SELECTED PASSAGE
# Clancy and a Harness



## aesthetic (Apr 23, 2015)

I find it harder to have my pup sit while I put his harness on, so I have him stand. but at the very beginning, I held up his harness in one hand and had a treat in the other hand, so he would have to put his head through the neck hole of the harness to get the treat. I don't think Kaizer ever struggled to put on the harness, but maybe spread some cream cheese or peanut butter on a plate and have him lick at it while you put the harness on? If your pup lies down when he has something, maybe spread some on a paper plate and tape it to a wall so he's forced to stand?


----------



## Charliethree (Jul 18, 2010)

What kind of harness are you trying to put on him? There are few different types - a standard H-harness, you clip the leash to the ring on the back, a front-clip (no-pull harness) or a 'step-in' type harness.(requires handling his feet)


----------



## xnavydoc6970 (Jun 13, 2015)

Its not a "Step In" Part goes over His head, through His "Arm Pits, and clips on the top of His shoulders, where the leash ring is. a strap also goes around His "Midsection" and clips at the top.


----------



## aesthetic (Apr 23, 2015)

Is it a Kurgo harness by any chance? It sounds similar to the one I have. Mine goes around the neck, then a part goes between the front legs where there are two straps that go around the midsection and connect at the top.


----------



## wdadswell (Dec 17, 2015)

My dog walker, used to have a tough time, putting Bodie's Easy Walk harness on, because he was always so excited to see them. It made a huge difference, to put it on outside and he stands for it. I always say wait, as well, so he knows, he supposed to hold still.


----------

PROBLEMS TO SOLVE
• A. In the harness thread, where did the dog walker start putting on Bodie's Easy Walk harness to make it easier?
• B. Please quote the harness thread from "## xnavydoc6970 (Jun" up to and including "connect at the top.".
The entries have no connection to the harness thread.

MATERIAL SHOWN

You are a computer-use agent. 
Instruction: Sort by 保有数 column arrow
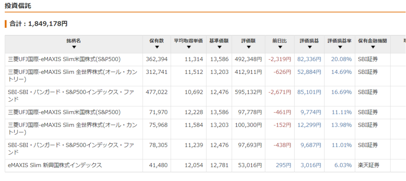157,47

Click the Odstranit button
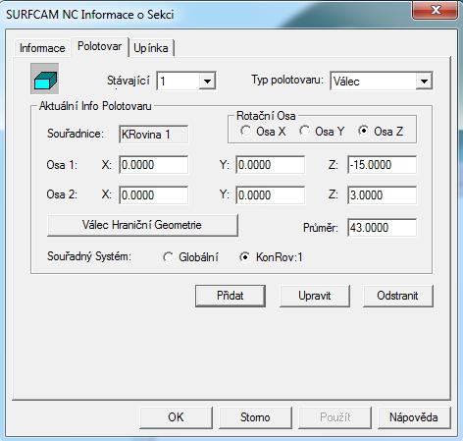tap(397, 296)
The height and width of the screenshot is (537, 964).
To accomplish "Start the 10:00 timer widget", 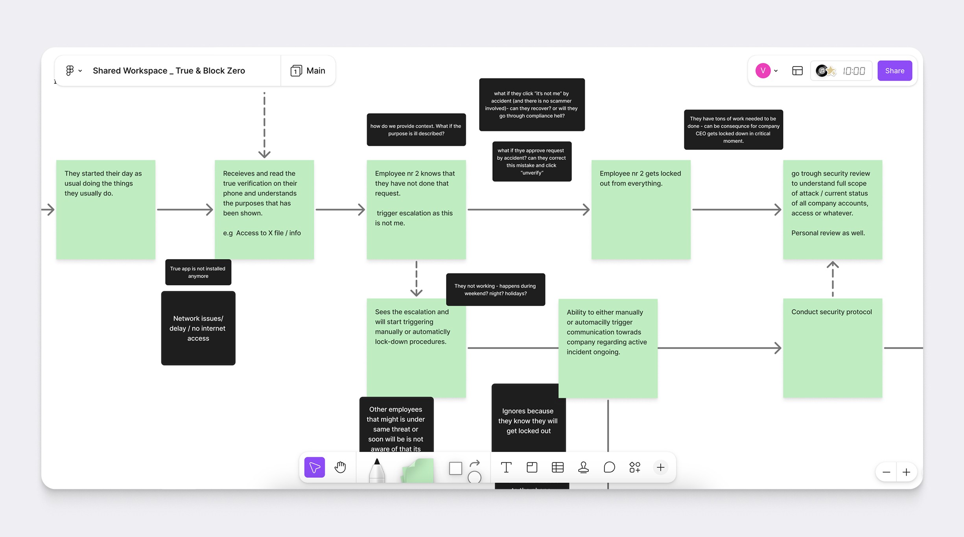I will [853, 71].
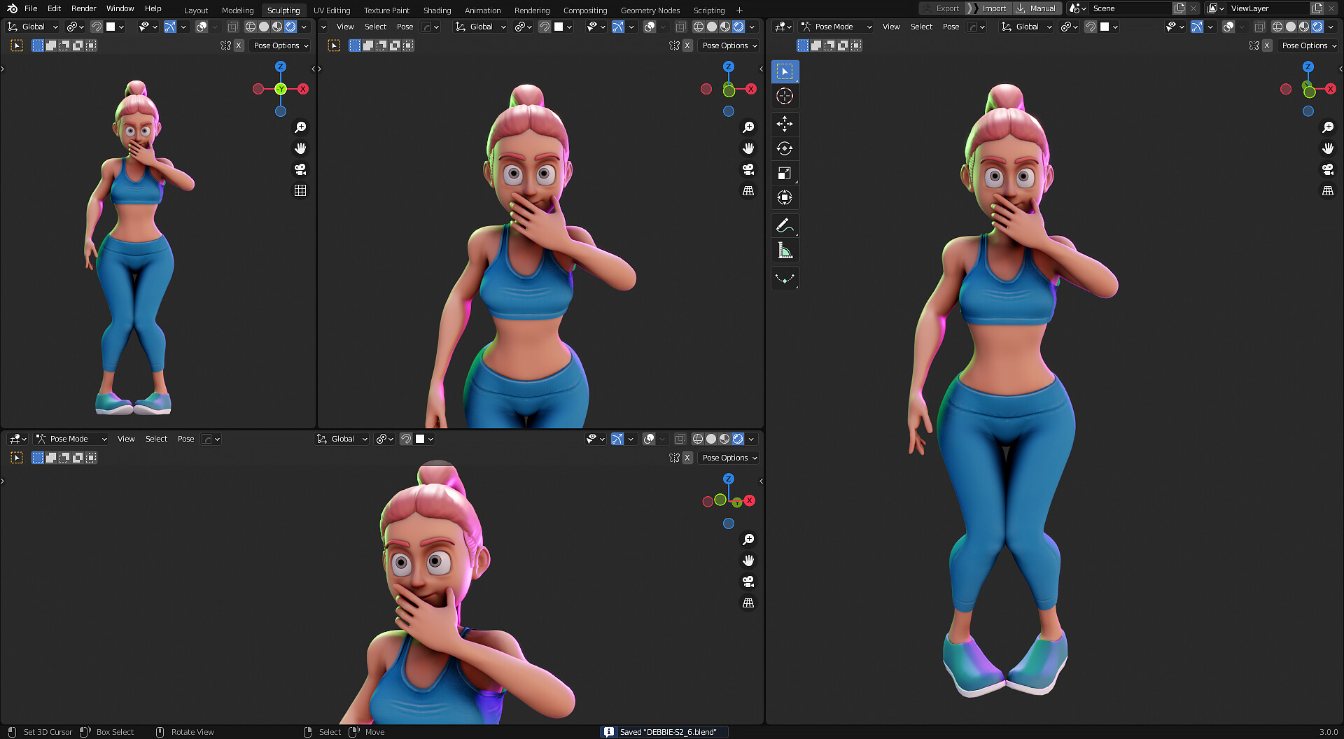Open the Pose menu in the viewport header

[951, 27]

SOLUTIONS FOR EACH TASK
• A. Outside.

• B.
## xnavydoc6970 (Jun 13, 2015)

Its not a "Step In" Part goes over His head, through His "Arm Pits, and clips on the top of His shoulders, where the leash ring is. a strap also goes around His "Midsection" and clips at the top.


----------



## aesthetic (Apr 23, 2015)

Is it a Kurgo harness by any chance? It sounds similar to the one I have. Mine goes around the neck, then a part goes between the front legs where there are two straps that go around the midsection and connect at the top.